I can get the distribution function easily enough from Fitter with the following code:
import numpy as np
import pandas as pd
import seaborn as sns
from fitter import Fitter
from fitter import get_common_distributions
from fitter import get_distributions
dataset = pd.read_csv("econ.csv")
dataset.head()
sns.set_style('white')
sns.set_context("paper", font_scale = 2)
sns.displot(data = dataset, x = "Value_1",kind = "hist", bins = 100, aspect = 1.5)
spac = dataset['Value_1'].values
f = Fitter(spac, distributions=get_distributions())
f.fit()
f.summary()
f.get_best(method='sumsquare_error')
This provides me with an output for Value_1:
{'norminvgauss': {'a': 1.87, 'b': -0.65, 'loc': 0.46, 'scale': 1.24}}
Now this is where I am stuck:
Is there a way to pass this information back to Scipy Stats (or another library) so I can calculate the cumulative distribution function (CDF) of the best fit for each value in each column?
The dataset columns range from Value_1 to Value_99 with about 400 rows - Once I know how to feed the fitter results back into scipy stats I should be able to write a simple for loop to apply this over each column.
An example of the result would be like:
ID | Value1 | CDF_BestFit_Value1 |
---|---|---|
n | 0.9 | 0.33 |
n+1 | 0.7 | 0.07 |
Much appreciated in advanced for anyone who is able to help with this.
Upvotes: 1
Views: 223
Reputation: 3908
Is there a way to pass this information back to Scipy Stats (or another library) so I can calculate the cumulative distribution function (CDF) of the best fit for each value in each column?
IIUC, the information you are trying to pass back to scipy.stats
is like
{'norminvgauss': {'a': 1.87, 'b': -0.65, 'loc': 0.46, 'scale': 1.24}}
In this example, you would want to evaluate the CDF of the norminvgauss
distribution with these parameters. The difficulty is that you want to do this programatically given the name of the distribution family as a string and the parameter name/value pairs as a dictionary.
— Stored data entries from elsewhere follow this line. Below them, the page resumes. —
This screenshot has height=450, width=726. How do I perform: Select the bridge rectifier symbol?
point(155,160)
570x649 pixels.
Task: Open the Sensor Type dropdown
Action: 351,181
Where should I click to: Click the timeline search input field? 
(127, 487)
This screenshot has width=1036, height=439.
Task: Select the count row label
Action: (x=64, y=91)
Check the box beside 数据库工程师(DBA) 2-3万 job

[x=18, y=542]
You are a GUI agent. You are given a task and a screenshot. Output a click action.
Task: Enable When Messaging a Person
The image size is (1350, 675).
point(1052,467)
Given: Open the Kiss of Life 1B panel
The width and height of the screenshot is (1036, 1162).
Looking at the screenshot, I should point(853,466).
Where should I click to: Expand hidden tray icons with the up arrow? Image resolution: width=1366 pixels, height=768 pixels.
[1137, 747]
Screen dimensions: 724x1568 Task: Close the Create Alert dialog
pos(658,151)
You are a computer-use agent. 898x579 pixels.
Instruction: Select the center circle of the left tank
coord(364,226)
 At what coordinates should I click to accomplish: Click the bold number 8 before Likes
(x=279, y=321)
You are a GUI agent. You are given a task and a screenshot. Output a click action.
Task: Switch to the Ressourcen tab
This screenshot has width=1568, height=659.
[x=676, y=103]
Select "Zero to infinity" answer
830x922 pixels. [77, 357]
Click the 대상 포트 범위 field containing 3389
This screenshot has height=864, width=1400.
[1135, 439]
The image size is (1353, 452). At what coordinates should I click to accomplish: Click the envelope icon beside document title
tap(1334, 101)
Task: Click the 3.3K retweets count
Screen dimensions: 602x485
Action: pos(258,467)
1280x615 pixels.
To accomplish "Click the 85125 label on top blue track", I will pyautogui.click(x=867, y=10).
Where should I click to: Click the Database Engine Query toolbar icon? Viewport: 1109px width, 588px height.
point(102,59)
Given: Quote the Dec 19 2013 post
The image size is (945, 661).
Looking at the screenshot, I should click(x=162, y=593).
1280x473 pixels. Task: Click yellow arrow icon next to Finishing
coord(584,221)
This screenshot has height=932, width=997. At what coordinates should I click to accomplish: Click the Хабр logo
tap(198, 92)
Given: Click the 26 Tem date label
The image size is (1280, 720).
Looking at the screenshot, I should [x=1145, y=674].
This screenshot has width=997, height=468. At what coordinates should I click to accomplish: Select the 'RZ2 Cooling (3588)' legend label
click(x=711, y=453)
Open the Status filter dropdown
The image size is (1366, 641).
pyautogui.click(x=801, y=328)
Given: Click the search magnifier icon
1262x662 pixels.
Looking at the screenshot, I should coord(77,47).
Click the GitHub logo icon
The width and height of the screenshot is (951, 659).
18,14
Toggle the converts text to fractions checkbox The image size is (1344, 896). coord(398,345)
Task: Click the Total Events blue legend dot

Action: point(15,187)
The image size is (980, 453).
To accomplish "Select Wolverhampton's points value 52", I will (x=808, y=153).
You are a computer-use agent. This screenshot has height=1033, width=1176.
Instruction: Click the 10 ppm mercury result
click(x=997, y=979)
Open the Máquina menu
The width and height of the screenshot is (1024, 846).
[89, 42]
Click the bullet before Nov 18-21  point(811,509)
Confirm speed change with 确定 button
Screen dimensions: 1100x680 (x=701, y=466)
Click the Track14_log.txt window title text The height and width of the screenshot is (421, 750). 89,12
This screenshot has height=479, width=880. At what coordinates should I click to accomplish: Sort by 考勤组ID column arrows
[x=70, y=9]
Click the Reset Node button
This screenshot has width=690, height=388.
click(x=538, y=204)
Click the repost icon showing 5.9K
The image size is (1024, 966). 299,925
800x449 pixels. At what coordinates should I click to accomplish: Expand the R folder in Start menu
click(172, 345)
One way to extract the name of the distribution family and the parameter info is like:
dist_name, params = list(d.items())[0]
(Perhaps there are more elegant ways, but this is the first that comes to mind. It's unusual to have just single key in the dictionary, but I often iterate over dictionaries like for dist_name, params in d.items()
.)
Then, the way to get the distribution family object is:
dist_family = getattr(stats, dist_name)
I would pass the parameters to the distribution family object to create a "frozen" distribution with those parameters:
dist = dist_family(**params)
and then you can evaluate its cdf
at whatever arguments you please.
dist.cdf([0, 0.5, 1])
For easier copy-pasting:
from scipy import stats
d = {'norminvgauss': {'a': 1.87, 'b': -0.65, 'loc': 0.46, 'scale': 1.24}}
dist_name, params = list(d.items())[0]
dist_family = getattr(stats, dist_name)
dist = dist_family(**params)
dist.cdf([0, 0.5, 1])
# array([0.45497638, 0.69433145, 0.87312848])
The rest - extracting the arguments from the dataframe and writing the results to the dataframe - is just pandas
, and it sounds like you have that under control.
Upvotes: 0